A recent tweet encapsulated a common critique of large language models (LLMs):
"Ultimately, concepts aren’t vectors—concepts don’t in general add or subtract or scalar-multiply—which prevents LLMs from becoming AGI."
At first glance, this seems reasonable. Human concepts—such as justice, freedom, or consciousness—are intricate and context-rich. They're not neatly reducible to mathematical vectors manipulated by linear algebra.
Yet there's a subtle fallacy embedded here: the assumption that if something isn't intrinsically numeric or algebraic, it can't be effectively represented or processed numerically. This assumption can be examined clearly through analogy:
Consider music. Music is profoundly emotional, cultural, and subjective. It's clearly not intrinsically numeric—musical compositions don't literally "add" or "subtract" like algebraic entities. Yet computers compose, edit, and perform music daily by representing melodies, harmonies, rhythms, and even expressive nuances as numeric data. Does this mean computers misunderstand music? Not necessarily. It means they've found an effective numeric representation that works at the level of practical approximation and artistic expressiveness.

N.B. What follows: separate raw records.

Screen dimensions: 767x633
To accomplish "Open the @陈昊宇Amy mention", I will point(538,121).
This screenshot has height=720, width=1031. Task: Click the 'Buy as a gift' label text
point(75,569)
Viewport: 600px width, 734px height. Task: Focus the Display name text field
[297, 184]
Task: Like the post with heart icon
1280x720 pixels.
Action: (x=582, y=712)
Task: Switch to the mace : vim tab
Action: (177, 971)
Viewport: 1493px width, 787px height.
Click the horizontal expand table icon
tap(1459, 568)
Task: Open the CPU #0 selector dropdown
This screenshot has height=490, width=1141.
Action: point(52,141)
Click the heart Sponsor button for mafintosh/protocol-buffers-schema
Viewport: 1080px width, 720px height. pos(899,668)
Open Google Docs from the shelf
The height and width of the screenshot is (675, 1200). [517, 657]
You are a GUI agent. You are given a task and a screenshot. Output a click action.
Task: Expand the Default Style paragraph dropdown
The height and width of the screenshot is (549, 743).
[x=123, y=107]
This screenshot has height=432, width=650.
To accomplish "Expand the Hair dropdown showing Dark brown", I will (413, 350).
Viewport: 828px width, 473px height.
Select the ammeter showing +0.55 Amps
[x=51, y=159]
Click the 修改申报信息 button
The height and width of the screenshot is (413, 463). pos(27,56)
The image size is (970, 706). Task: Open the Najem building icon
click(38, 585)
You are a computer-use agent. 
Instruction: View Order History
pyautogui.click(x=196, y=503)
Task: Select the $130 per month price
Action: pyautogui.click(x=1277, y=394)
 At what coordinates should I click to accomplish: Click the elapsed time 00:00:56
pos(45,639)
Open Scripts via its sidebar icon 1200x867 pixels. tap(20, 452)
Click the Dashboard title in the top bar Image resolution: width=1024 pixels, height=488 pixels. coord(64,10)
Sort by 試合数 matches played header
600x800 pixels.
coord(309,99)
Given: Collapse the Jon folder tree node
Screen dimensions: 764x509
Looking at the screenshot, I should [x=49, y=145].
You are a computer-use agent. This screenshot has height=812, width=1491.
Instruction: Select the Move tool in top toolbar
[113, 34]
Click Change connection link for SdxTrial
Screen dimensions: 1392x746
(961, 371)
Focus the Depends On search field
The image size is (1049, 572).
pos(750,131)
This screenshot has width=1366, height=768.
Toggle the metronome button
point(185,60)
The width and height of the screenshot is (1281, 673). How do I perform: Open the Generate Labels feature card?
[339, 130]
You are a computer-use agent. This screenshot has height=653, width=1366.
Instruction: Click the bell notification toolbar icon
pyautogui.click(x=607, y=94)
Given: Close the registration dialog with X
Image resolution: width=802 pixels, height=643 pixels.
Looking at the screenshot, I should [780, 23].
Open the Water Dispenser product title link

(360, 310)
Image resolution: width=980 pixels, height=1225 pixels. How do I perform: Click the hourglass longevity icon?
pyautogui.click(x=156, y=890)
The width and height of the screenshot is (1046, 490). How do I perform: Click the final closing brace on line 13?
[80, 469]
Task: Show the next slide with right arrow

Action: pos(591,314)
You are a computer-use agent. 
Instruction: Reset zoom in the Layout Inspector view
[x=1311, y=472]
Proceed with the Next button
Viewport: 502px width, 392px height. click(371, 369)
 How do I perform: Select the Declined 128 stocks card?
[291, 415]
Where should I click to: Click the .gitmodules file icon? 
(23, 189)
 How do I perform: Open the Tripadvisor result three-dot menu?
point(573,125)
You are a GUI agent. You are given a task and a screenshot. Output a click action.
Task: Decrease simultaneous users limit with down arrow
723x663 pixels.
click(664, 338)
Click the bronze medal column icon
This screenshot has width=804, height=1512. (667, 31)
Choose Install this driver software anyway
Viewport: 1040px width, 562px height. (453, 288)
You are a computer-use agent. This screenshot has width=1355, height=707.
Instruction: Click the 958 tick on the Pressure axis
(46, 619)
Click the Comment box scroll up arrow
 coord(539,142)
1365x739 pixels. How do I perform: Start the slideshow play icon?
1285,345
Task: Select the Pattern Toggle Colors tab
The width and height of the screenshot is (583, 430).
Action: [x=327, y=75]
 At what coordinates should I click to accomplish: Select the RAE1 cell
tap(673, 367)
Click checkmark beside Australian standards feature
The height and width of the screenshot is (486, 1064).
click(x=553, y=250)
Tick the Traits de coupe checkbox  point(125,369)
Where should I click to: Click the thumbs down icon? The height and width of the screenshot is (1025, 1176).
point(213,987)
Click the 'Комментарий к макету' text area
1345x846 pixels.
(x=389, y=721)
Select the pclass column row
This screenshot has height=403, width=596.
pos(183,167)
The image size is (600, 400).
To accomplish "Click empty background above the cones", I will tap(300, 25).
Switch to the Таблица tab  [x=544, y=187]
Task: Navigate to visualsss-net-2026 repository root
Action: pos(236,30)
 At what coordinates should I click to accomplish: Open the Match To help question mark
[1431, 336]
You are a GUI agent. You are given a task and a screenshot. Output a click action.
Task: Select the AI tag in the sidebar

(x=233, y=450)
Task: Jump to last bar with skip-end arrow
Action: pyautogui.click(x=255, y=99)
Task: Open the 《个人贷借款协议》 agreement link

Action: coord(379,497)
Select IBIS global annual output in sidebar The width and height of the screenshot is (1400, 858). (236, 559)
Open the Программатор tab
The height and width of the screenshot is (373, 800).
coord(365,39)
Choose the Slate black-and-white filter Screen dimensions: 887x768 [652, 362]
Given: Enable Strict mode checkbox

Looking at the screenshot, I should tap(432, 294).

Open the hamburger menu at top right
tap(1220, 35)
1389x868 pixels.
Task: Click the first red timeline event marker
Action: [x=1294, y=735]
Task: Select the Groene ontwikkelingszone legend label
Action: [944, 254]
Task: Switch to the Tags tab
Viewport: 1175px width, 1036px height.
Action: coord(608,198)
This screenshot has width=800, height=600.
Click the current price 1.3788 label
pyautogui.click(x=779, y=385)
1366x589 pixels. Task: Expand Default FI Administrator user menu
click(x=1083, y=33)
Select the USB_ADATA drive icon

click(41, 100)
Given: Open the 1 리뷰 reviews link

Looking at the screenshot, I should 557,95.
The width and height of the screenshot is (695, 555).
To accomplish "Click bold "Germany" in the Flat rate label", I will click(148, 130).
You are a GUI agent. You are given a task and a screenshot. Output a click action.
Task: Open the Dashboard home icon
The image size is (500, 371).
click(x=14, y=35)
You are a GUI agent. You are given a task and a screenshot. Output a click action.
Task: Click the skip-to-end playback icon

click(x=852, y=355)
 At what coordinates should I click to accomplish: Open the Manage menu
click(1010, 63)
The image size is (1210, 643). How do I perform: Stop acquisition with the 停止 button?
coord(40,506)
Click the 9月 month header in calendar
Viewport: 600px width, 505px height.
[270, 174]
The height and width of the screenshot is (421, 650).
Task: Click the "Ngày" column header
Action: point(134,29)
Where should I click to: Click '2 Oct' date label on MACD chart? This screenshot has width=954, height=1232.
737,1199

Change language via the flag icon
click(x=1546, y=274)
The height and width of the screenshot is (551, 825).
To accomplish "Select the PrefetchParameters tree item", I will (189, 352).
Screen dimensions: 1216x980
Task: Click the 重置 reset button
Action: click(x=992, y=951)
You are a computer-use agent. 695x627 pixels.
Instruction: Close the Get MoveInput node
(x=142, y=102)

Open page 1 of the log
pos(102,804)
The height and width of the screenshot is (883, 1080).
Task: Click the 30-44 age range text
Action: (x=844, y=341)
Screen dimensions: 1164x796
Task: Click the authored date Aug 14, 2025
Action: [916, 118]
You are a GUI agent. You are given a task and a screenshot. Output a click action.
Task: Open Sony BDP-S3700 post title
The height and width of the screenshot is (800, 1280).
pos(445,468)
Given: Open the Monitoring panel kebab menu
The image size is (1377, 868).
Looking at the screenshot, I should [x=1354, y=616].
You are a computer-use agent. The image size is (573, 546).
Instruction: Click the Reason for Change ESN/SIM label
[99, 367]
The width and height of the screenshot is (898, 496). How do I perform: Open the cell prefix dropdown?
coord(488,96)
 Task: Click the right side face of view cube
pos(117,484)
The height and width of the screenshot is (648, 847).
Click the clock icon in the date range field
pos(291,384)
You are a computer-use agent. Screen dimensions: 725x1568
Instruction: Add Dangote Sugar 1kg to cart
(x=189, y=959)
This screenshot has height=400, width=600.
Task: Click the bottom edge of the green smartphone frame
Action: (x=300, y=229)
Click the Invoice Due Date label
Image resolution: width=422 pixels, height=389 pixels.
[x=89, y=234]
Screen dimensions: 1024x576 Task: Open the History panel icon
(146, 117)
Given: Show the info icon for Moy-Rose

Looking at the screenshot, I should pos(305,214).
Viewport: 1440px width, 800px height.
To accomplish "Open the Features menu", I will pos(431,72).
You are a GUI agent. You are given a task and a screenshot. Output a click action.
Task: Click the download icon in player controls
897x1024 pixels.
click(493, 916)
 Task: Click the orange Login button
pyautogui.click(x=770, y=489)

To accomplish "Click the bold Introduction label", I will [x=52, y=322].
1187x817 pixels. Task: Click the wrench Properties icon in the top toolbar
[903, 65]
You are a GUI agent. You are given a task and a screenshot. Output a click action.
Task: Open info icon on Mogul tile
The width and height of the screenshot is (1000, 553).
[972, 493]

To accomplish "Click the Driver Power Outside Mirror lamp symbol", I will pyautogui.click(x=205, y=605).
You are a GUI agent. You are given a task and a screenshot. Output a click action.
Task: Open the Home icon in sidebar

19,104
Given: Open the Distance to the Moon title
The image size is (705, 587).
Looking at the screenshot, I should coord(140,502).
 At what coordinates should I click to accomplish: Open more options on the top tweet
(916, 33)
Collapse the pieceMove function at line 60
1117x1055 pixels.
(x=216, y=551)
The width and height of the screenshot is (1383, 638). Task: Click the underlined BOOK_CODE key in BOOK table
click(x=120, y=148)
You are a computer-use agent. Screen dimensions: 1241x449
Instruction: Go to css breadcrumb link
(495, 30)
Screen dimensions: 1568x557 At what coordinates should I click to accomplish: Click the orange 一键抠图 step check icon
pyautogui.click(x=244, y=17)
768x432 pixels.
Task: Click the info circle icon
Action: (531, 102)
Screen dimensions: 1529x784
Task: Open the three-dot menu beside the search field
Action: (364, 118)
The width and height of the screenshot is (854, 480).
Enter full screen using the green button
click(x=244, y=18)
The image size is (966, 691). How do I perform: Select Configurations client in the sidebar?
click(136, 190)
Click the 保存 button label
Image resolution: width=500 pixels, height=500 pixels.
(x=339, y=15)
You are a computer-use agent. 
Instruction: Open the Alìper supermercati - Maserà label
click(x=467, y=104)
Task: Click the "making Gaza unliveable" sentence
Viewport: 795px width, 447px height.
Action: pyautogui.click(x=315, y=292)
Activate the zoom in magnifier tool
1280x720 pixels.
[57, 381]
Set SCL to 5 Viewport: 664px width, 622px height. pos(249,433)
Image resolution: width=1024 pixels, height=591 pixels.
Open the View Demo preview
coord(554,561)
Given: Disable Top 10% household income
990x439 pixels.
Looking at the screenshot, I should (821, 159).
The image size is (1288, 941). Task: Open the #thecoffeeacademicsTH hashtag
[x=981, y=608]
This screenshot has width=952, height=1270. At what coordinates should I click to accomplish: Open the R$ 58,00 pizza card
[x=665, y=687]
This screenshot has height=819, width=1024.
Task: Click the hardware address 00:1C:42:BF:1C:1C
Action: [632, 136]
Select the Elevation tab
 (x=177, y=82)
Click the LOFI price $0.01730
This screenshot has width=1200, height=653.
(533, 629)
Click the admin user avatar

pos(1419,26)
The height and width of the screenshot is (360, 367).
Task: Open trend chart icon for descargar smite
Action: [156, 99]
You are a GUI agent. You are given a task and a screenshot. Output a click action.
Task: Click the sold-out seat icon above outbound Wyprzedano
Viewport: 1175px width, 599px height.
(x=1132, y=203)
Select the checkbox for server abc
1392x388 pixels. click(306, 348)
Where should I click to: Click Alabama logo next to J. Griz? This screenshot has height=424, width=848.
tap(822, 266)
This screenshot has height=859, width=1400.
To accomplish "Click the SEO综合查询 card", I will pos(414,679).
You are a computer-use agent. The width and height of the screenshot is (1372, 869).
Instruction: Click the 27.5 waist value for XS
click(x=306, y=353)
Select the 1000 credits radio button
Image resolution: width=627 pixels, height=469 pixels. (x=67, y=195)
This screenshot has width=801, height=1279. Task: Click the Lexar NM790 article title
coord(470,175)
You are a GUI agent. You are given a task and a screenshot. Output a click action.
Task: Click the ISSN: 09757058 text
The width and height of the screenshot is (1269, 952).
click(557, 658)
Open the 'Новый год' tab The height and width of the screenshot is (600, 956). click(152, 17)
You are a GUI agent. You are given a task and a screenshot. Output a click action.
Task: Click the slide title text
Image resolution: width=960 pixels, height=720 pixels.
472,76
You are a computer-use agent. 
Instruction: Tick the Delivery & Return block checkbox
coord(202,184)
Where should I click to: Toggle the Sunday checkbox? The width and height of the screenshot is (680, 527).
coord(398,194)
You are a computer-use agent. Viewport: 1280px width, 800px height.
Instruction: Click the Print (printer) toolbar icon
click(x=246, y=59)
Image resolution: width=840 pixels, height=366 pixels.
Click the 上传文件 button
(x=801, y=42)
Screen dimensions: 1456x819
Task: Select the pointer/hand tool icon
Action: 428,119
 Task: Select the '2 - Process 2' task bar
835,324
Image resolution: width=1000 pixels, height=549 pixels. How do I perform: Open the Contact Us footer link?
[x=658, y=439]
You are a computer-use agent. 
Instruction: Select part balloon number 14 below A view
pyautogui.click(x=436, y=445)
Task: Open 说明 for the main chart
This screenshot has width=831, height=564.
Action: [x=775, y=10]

Similarly, although concepts aren't literally vectors, large language models demonstrate convincingly that numeric embeddings—vectors—can approximate complex conceptual relationships surprisingly well. Analogies, metaphors, and semantic connections emerge naturally from these numerical spaces. The argument "concepts aren't vectors, therefore LLMs can't achieve AGI" falters precisely because it mistakes the intrinsic nature of something (concepts, music) with limitations on its representation.
The relevant question isn't "Are concepts intrinsically vectors?" but rather, "Can concepts be adequately represented as vectors to enable human-like reasoning?" Empirically, embedding spaces already support sophisticated reasoning tasks previously assumed impossible.
Thus, while pure vector embeddings may indeed have limitations and might benefit from additional symbolic, causal, or hierarchical structures, dismissing their potential based solely on intrinsic nature is unjustified. Just as numerical representations brought music composition into the computational age, vector-based representations could well support—or at least significantly contribute to—the emergence of Artificial General Intelligence.